Este levantamento é parte de um convênio maior, de R$ 23,9 milhões, focado em qualificar a análise de processos judiciais de medicamentos em geral. O objetivo principal da meta sobre cannabis foi traçar um panorama claro da demanda no Sistema Único de Saúde (SUS) e fornecer subsídios técnicos para a tomada de decisão do Ministério da Saúde.
Resultados e lacunas regulatórias
Como resultado prático, a pesquisa já gerou artigos científicos que abordam o marco regulatório, a crescente demanda e a segurança dos produtos de cannabis disponíveis no país. A expectativa é que novas publicações sejam divulgadas ao longo do próximo ano, aprofundando as análises.
Um dos artigos, intitulado "A expansão do mercado da Cannabis medicinal no Brasil e as lacunas regulatórias", aponta que o mercado já movimenta mais de R$ 165 milhões em gastos públicos desde 2015.
O texto destaca que falhas normativas da Agência Nacional de Vigilância Sanitária (Anvisa) permitem o acesso a produtos não classificados como medicamentos e sem avaliação de eficácia ou segurança.
Níveis de evidência científica
O estudo também salienta a baixa qualidade das evidências científicas para muitas das indicações terapêuticas solicitadas nas ações judiciais de cannabis. Segundo o levantamento, apenas o canabidiol (CBD) para tratamento de epilepsias refratárias possui alto nível de evidência. Outras indicações foram apontadas com níveis médios de evidências, como:
- CBD para Doença de Parkinson;
- Nabiximóis (medicamento fitoterápico à base de Cannabis, também conhecido como Sativex ou Mevatyl) para dor crônica, espasticidade, sono e depressão;
- Dronabinol (forma sintética do tetrahidrocanabinol - THC) para dor crônica, perda de apetite e Síndrome de Tourette.
As autoras do artigo sugerem que a Anvisa precisa adotar uma postura mais assertiva na regulação desses produtos para garantir a segurança dos pacientes.

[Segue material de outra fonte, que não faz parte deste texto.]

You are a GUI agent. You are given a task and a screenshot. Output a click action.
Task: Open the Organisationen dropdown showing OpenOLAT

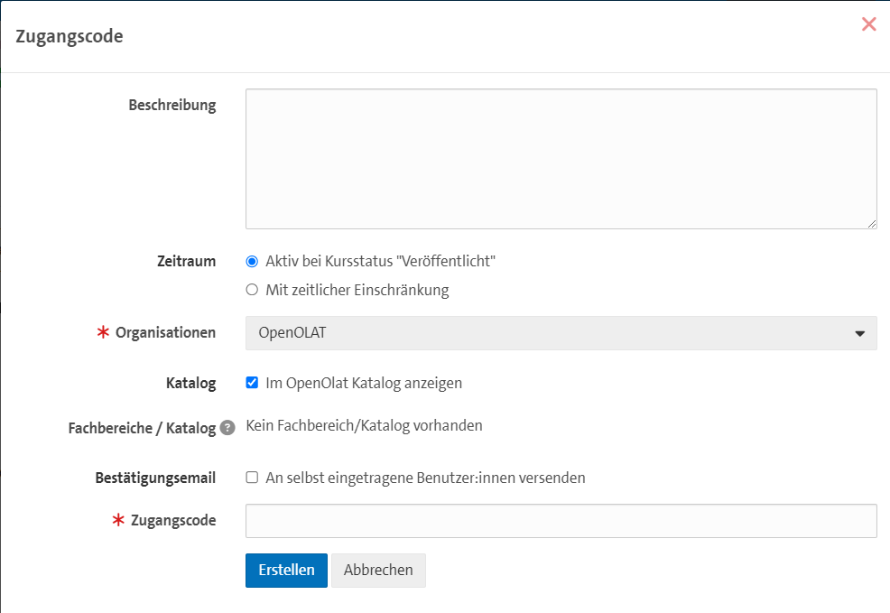[x=560, y=333]
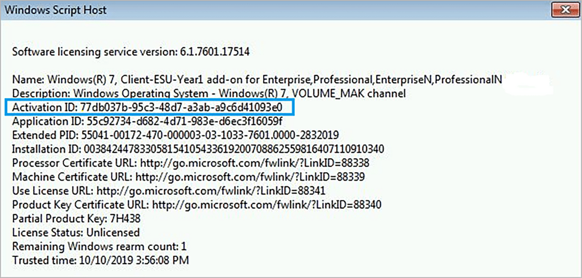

Como o estudo foi realizado?
Para a pesquisa, uma equipe multidisciplinar da Fiocruz analisou um vasto volume de dados do Departamento de Gestão e Incorporação de Tecnologias em Saúde (DJUD/SE/MS). Foram investigados processos judiciais cadastrados entre janeiro de 2021 e dezembro de 2023.
A metodologia, aprovada pelo Comitê de Ética em Pesquisa da Escola Nacional de Saúde Pública (CEP/Ensp), extraiu 24 variáveis distintas dos processos. Com base nelas, foram calculados 18 indicadores-chave para traçar o perfil dos demandantes e entender como o sistema de Justiça tem respondido a esses pedidos.